I would like to know how much money is in the pot and how much time they all have to decide. If it were a business not a show, to be viable the pot would have to be less than ticket sales for silent witnesses and the cost of participating and buying-in. But, as the pot grows when groups cannot agree, each negotiator will work harder to make sure the money is spent on their idea. So it will be more likely that no group makes a decision as more shows roll-over. This would be the ultimate goal for the ‘business’, relying on an increasing pot preventing unanimous decisions.
Student B’s post:
I agree with you that conformism would definitely be a focal point in such an experiment. Furthermore, with each new ‘player’ comes a new idea/ argument which complicates the process even more. It is clear that this production is not solely about the money in the middle but rather how players react with one another using money as a stimulant for debate. Additionally having this experiment in a specific decision making space such as a courtroom adds a level of seriousness to the discussion.
I feel as though silent witnesses who decide to buy-in are only doing so because they have an issue with the current pitch being discussed and as a result will try and sway the group one way or another. As a result, I wouldn’t be surprised if a unanimous decision could not be agreed upon by the end of two hours. This leads to the pot being rolled over to the next group meaning the pot will be larger. With a larger pot comes a harder decision for the next group as people will be more enticed to try and have more of the money for themselves.

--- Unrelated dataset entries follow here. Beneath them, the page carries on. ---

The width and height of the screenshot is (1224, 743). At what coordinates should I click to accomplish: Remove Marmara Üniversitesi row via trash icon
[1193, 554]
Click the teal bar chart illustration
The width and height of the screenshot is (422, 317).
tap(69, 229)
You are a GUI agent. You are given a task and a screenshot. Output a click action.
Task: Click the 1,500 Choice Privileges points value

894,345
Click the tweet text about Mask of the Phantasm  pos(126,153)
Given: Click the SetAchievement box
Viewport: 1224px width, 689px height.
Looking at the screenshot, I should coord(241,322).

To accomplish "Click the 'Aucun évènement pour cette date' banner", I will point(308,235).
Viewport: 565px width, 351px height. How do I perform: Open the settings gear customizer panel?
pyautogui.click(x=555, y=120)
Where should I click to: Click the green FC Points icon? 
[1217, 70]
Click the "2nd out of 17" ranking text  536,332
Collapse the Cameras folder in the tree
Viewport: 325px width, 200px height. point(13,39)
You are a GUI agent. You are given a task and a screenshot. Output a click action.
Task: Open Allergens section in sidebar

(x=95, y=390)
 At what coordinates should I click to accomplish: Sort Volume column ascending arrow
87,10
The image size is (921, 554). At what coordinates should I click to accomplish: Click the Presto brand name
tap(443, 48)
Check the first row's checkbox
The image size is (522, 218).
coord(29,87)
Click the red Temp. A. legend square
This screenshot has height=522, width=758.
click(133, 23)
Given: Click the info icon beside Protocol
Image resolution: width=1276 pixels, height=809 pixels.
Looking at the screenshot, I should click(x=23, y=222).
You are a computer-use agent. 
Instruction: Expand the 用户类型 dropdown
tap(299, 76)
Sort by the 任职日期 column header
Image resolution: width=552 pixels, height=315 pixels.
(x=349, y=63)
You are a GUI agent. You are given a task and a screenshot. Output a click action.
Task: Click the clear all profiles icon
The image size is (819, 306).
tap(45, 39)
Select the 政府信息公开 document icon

For a bit more of an understanding behind the theatre show and the amount of money in the pot, I found this on youtube which is quite helpful:
Student C’s post:
I agree with you Arjan. Participants are more likely to be loss-averse due to the fear of losing which creates the tendency to search for more resources to ensure the largest possible earning for the individual. As participants can have a different viewpoint, it can create the group dynamic to break down due to the act of conformism. When participants are exposed to other people’s perspectives or arguments, their perspective would be likely to change which causes them to unanimously to agree on the argument. By making it more expensive to register as a player upfront, it provides the opportunity for the players to sway the silent audience to side with them as they would most likely conform to what the majority would think.
Student D’s post:
I think that the money has been very thoroughly planned through with each rule of the game placing pressure on the decisions people have to make, which ends up making the game more a social experiment than a play. That being said I believe that most of the pressure put on the contestants can be explained through a mix of different economic theories. There are 3 main theories that I have noted in this play that I feel are all interconnected with each other, which only serves to further increase the bearing that each has on the choices made through out. The theories I have spotted are loss aversion, timing of choices and conformism. Timing of choices is used well by the theatre company as James noted it gives the silent witnesses an hour to buy in, which as the hour mark approaches people will join in and disrupt the group halfway through their time. More than this is the two-hour time frame makes the playing group feel like they have much more time than they really do, which can cause the decision-making process to be left too late. From here it could go one of two ways the first being the potential scenario of the time to expire without a choice being made, therefore rolling over the pot into the next performance and benefiting the producers. The second way which could combine both conformism and loss aversion as because time is running out contestants will feel the pressure to make a decision and decide to conform to the popular choices in order to try make a decision made regardless of whether or not it is a good one due to the fact that they are afraid of losing the pot and that they did nothing with their money except for leaving it to the next performance. The spotlight effect could also be seen in these performances as people could easily believe that their choice is the best one and therefore refuse to budge resulting in the pot rolling over. I think the reason all of these theories are geared towards wanting the pot to roll over to the next performance is that the producers most likely take a cut of a pot if it is not used on the night and then leave the remainder for the next performance and that this is on top of food and drink sales is how the production is able to be profitable.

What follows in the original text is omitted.